Fried catfish is famous in these parts, but there are plenty of other fish in the bayou. Look for firm filets, like sac-a-lait and snapper, that hold their shape well.

(Sac-a-lait, incidentally, means “milk sack.” Depending on whom you ask, the name derives from French or Choctaw. Sac-a-lait is also known as crappie.)

Skillet or griddle. Well-seasoned cast-iron skillets, just like precious jewels or real estate, are hotly contested items in the wills of deceased grannies throughout the South. However, stainless steel skillets are fine too, and all kinds of fish are suited to pan cooking. Depending on the heat level, skillets work for everything from gently sautéed flounder to blackened snapper to pan-seared trout.

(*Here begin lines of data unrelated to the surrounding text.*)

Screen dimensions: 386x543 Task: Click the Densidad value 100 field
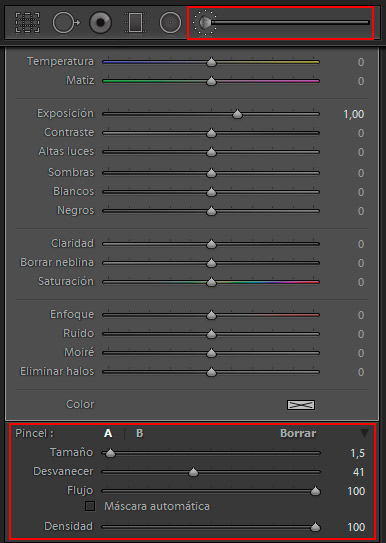356,527
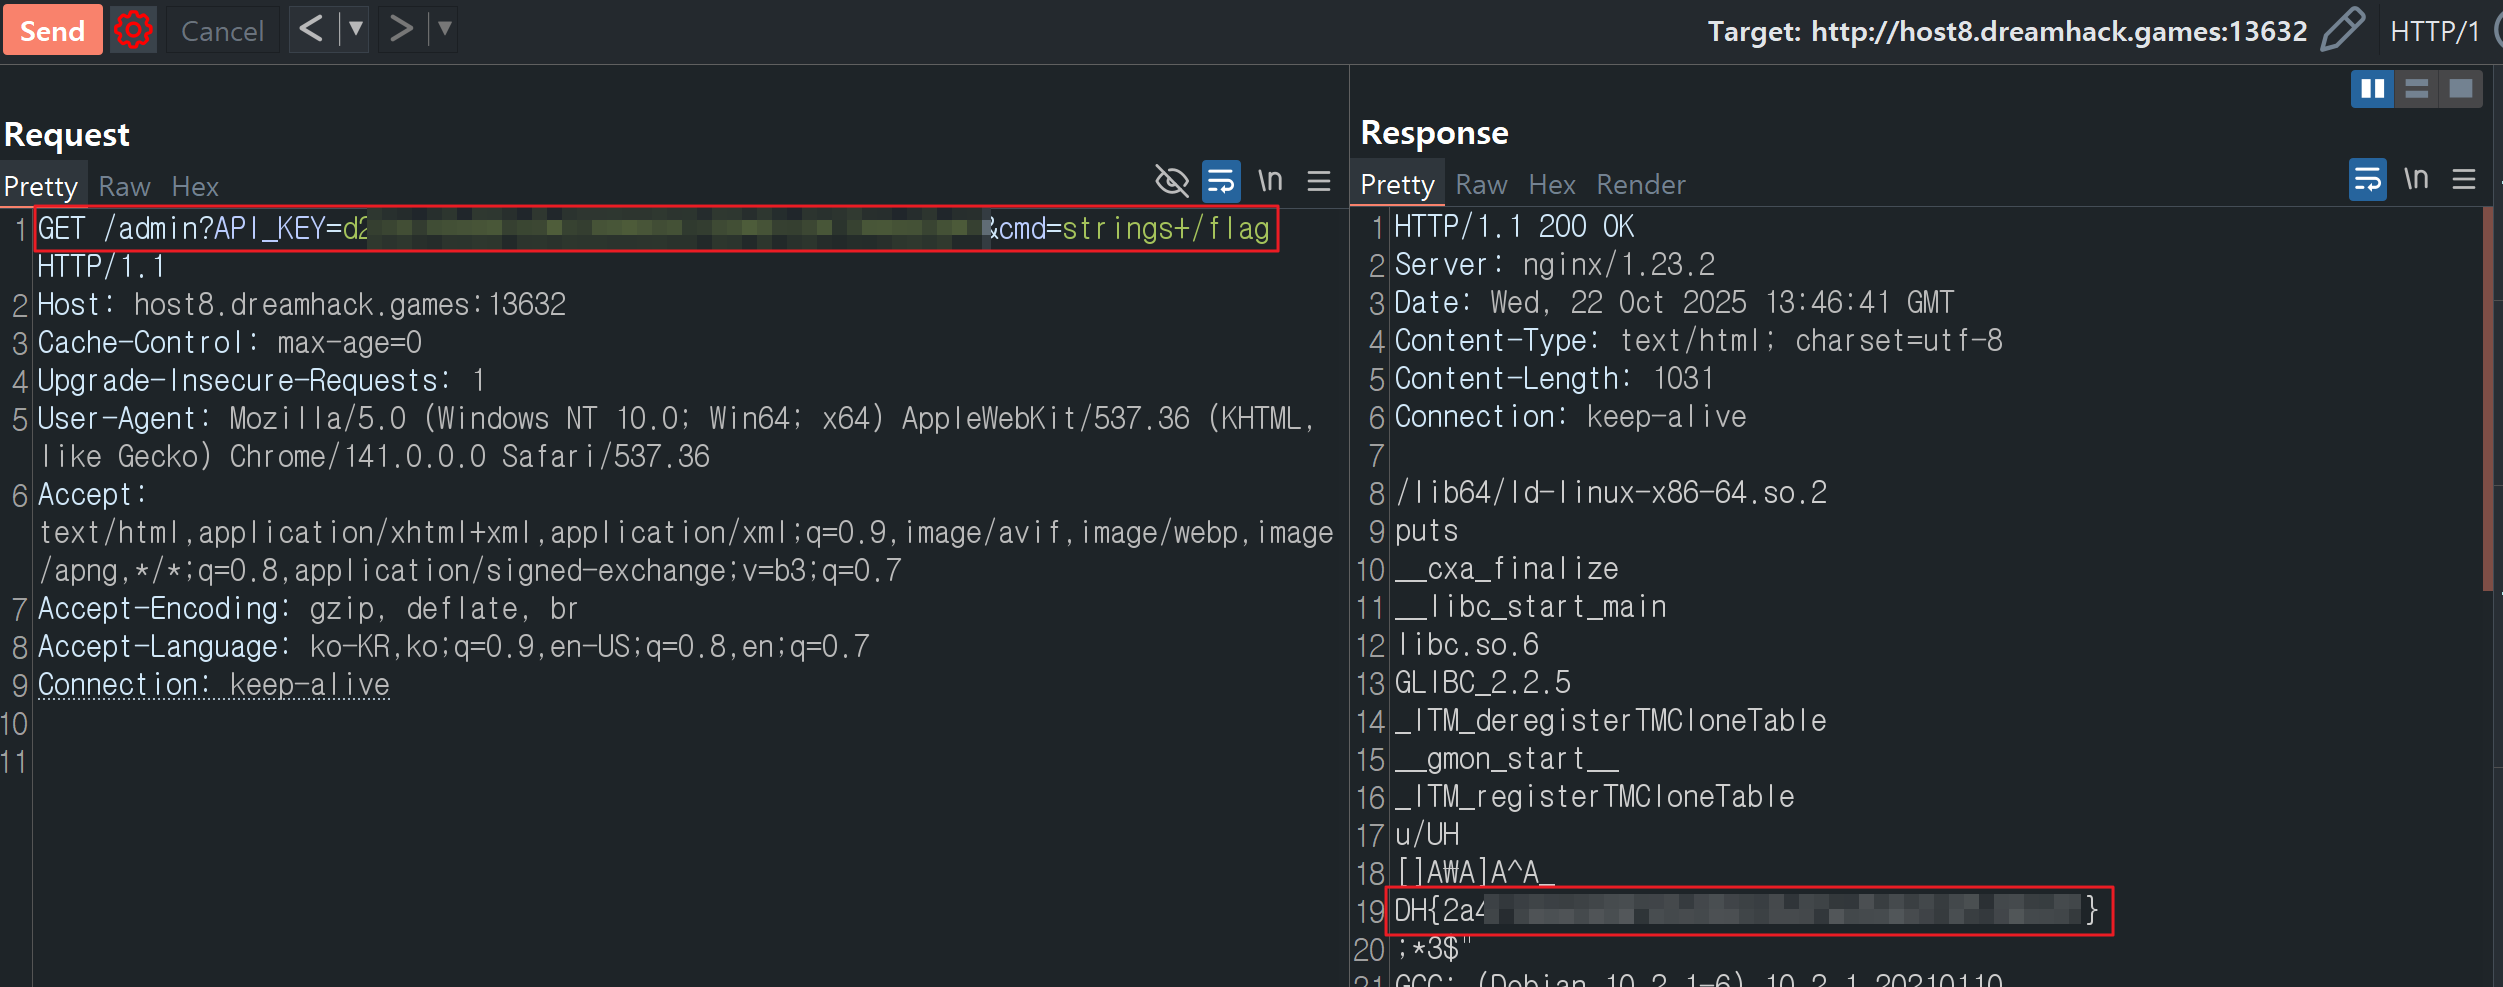
Task: Expand the forward history dropdown arrow
Action: 445,29
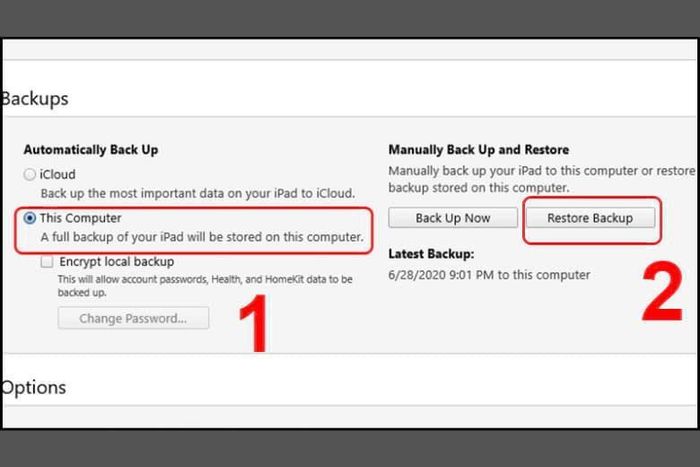Click the Back Up Now button

tap(453, 218)
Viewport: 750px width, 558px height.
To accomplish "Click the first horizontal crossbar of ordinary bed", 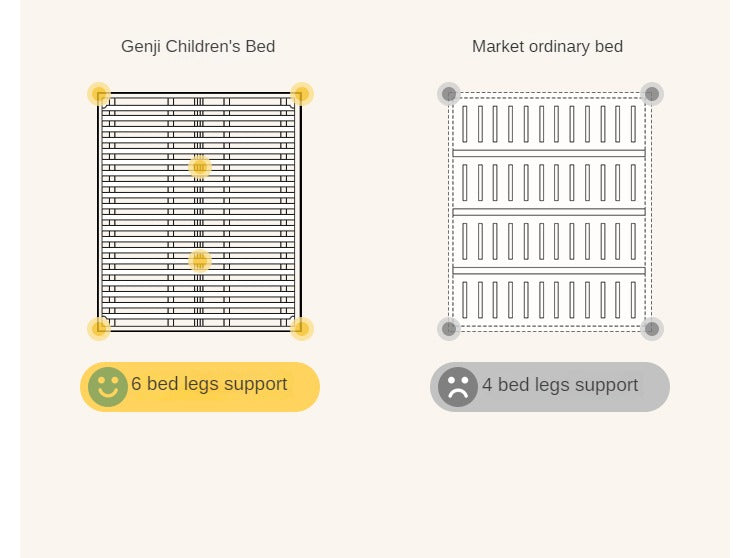I will pyautogui.click(x=549, y=153).
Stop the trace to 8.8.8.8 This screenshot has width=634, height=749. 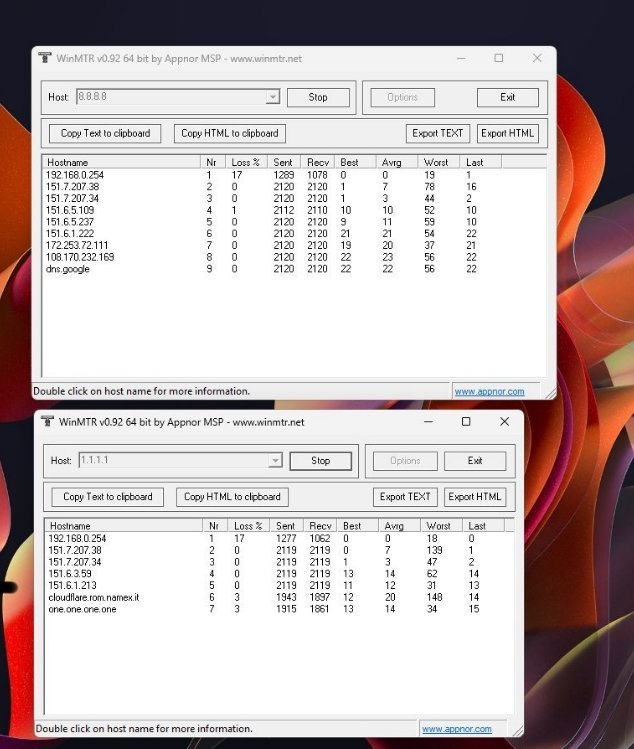point(318,97)
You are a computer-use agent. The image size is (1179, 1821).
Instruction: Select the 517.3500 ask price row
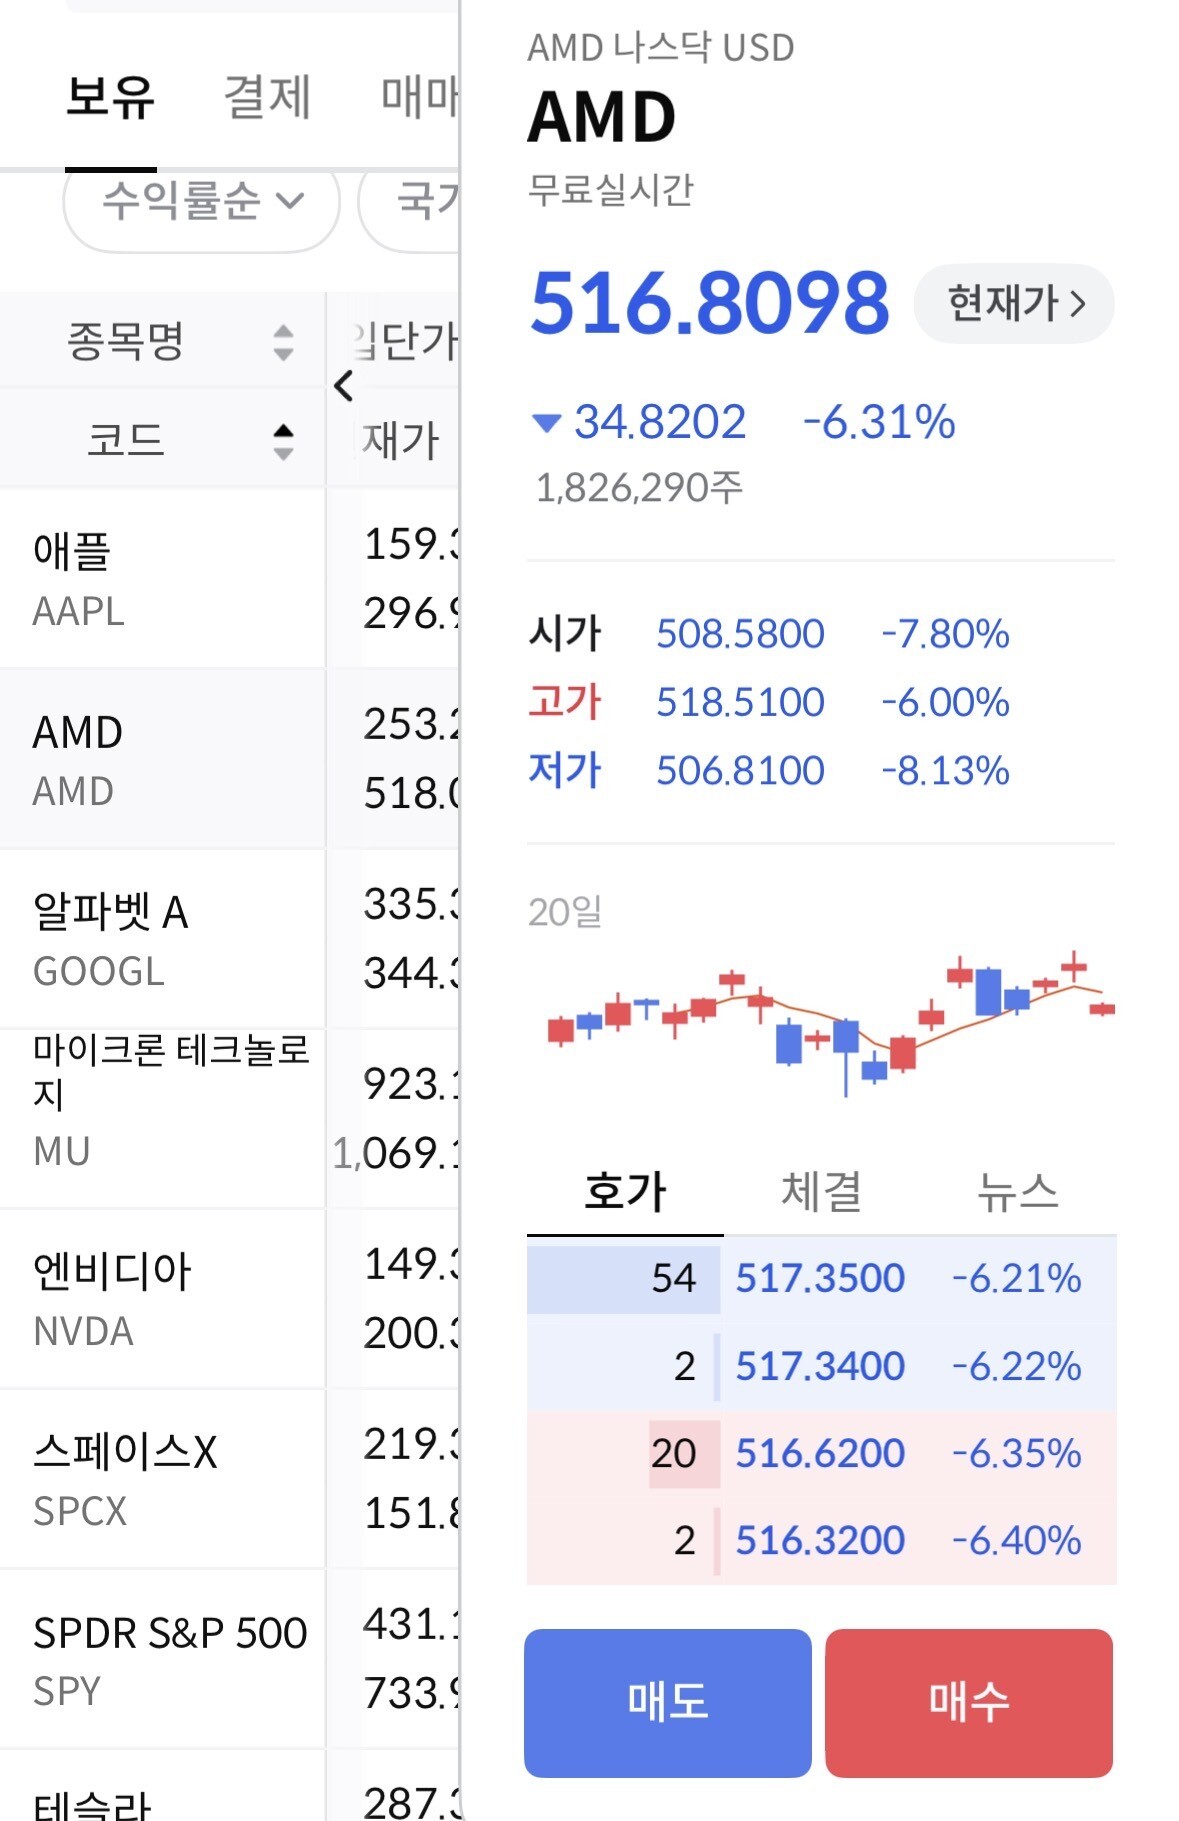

No matter how you like your fish, check out Bayou Classic for one-stop shopping. Portable grills and fryers transition smoothly from the beach to your tailgate to the backyard or kitchen back home. You can easily add accessories, like tongs, spatulas and thermometers, as you expand your tastes and skills.



Get Spicy

Tons of flavors pair well with fish. Besides good old salt, pepper and lemon, you could probably eat fish every day for a year without repeating a recipe.

Once you’ve prepped your fish according to how you want to cook it, explore a world of complementary ingredients:

  • Dry rubs (For example, paprika, chili powder, garlic powder, cayenne or cumin; or premixed traditional Cajun or Creole rubs. Louisiana natives know you can never have enough Slap Ya Mama.)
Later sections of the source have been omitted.